#### Aim of the task:
Below is a listing; reproduce each line of it exactly.

#### Recorded information:

►

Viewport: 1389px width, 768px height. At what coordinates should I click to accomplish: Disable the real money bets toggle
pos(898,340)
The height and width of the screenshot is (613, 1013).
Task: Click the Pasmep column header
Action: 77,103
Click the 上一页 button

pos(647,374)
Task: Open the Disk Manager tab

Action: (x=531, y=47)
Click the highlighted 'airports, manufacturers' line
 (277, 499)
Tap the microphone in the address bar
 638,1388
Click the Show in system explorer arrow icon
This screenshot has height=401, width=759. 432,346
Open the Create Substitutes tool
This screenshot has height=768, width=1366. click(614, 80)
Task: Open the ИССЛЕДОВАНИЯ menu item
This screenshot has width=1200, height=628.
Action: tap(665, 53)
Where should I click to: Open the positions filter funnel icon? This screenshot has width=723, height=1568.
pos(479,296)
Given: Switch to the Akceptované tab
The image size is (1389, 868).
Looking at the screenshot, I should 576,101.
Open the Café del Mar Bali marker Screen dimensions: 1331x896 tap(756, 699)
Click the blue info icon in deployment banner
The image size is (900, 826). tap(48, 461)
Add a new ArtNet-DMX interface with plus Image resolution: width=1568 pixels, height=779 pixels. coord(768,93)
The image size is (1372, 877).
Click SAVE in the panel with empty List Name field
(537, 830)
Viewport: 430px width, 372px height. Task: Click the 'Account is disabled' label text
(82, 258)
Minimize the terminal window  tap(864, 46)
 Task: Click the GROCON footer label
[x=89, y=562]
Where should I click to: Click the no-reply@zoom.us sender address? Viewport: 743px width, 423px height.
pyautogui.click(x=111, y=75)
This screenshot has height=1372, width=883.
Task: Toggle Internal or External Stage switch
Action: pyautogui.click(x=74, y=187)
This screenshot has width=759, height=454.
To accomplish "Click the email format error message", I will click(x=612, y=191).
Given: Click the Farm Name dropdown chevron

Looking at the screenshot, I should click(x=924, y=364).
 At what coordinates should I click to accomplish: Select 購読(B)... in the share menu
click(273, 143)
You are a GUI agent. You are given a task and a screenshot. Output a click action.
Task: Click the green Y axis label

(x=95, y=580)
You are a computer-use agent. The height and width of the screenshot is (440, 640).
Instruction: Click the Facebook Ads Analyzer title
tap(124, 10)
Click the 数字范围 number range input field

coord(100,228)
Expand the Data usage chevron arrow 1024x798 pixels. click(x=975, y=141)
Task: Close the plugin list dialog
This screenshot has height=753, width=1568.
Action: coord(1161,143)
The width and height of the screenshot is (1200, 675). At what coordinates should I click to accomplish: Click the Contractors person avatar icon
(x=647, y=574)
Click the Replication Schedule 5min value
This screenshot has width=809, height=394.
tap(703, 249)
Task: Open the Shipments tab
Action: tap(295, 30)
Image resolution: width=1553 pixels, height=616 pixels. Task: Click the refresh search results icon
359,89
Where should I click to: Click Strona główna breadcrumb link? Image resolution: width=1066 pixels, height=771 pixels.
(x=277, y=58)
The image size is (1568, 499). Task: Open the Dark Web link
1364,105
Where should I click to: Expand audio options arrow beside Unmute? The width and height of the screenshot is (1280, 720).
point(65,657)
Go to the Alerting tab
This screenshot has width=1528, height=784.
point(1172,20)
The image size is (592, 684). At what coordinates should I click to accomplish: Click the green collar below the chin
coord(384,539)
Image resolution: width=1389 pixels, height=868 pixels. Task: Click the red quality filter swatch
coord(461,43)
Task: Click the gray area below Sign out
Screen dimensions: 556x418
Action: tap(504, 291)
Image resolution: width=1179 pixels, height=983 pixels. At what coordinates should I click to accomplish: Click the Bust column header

◄

#### Result of this exercise:
Viewport: 1389px width, 768px height. At what coordinates should I click to accomplish: Disable the real money bets toggle
pos(898,340)
The height and width of the screenshot is (613, 1013).
Task: Click the Pasmep column header
Action: 77,103
Click the 上一页 button

pos(647,374)
Task: Open the Disk Manager tab

Action: (x=531, y=47)
Click the highlighted 'airports, manufacturers' line
 (277, 499)
Tap the microphone in the address bar
 638,1388
Click the Show in system explorer arrow icon
This screenshot has height=401, width=759. 432,346
Open the Create Substitutes tool
This screenshot has height=768, width=1366. click(614, 80)
Task: Open the ИССЛЕДОВАНИЯ menu item
This screenshot has width=1200, height=628.
Action: tap(665, 53)
Where should I click to: Open the positions filter funnel icon? This screenshot has width=723, height=1568.
pos(479,296)
Given: Switch to the Akceptované tab
The image size is (1389, 868).
Looking at the screenshot, I should 576,101.
Open the Café del Mar Bali marker Screen dimensions: 1331x896 tap(756, 699)
Click the blue info icon in deployment banner
The image size is (900, 826). tap(48, 461)
Add a new ArtNet-DMX interface with plus Image resolution: width=1568 pixels, height=779 pixels. coord(768,93)
The image size is (1372, 877).
Click SAVE in the panel with empty List Name field
(537, 830)
Viewport: 430px width, 372px height. Task: Click the 'Account is disabled' label text
(82, 258)
Minimize the terminal window  tap(864, 46)
 Task: Click the GROCON footer label
[x=89, y=562]
Where should I click to: Click the no-reply@zoom.us sender address? Viewport: 743px width, 423px height.
pyautogui.click(x=111, y=75)
This screenshot has height=1372, width=883.
Task: Toggle Internal or External Stage switch
Action: pyautogui.click(x=74, y=187)
This screenshot has width=759, height=454.
To accomplish "Click the email format error message", I will click(x=612, y=191).
Given: Click the Farm Name dropdown chevron

Looking at the screenshot, I should click(x=924, y=364).
 At what coordinates should I click to accomplish: Select 購読(B)... in the share menu
click(273, 143)
You are a GUI agent. You are given a task and a screenshot. Output a click action.
Task: Click the green Y axis label

(x=95, y=580)
You are a computer-use agent. The height and width of the screenshot is (440, 640).
Instruction: Click the Facebook Ads Analyzer title
tap(124, 10)
Click the 数字范围 number range input field

coord(100,228)
Expand the Data usage chevron arrow 1024x798 pixels. click(x=975, y=141)
Task: Close the plugin list dialog
This screenshot has height=753, width=1568.
Action: coord(1161,143)
The width and height of the screenshot is (1200, 675). At what coordinates should I click to accomplish: Click the Contractors person avatar icon
(x=647, y=574)
Click the Replication Schedule 5min value
This screenshot has width=809, height=394.
tap(703, 249)
Task: Open the Shipments tab
Action: tap(295, 30)
Image resolution: width=1553 pixels, height=616 pixels. Task: Click the refresh search results icon
359,89
Where should I click to: Click Strona główna breadcrumb link? Image resolution: width=1066 pixels, height=771 pixels.
(x=277, y=58)
The image size is (1568, 499). Task: Open the Dark Web link
1364,105
Where should I click to: Expand audio options arrow beside Unmute? The width and height of the screenshot is (1280, 720).
point(65,657)
Go to the Alerting tab
This screenshot has width=1528, height=784.
point(1172,20)
The image size is (592, 684). At what coordinates should I click to accomplish: Click the green collar below the chin
coord(384,539)
Image resolution: width=1389 pixels, height=868 pixels. Task: Click the red quality filter swatch
coord(461,43)
Task: Click the gray area below Sign out
Screen dimensions: 556x418
Action: tap(504, 291)
Image resolution: width=1179 pixels, height=983 pixels. At what coordinates should I click to accomplish: Click the Bust column header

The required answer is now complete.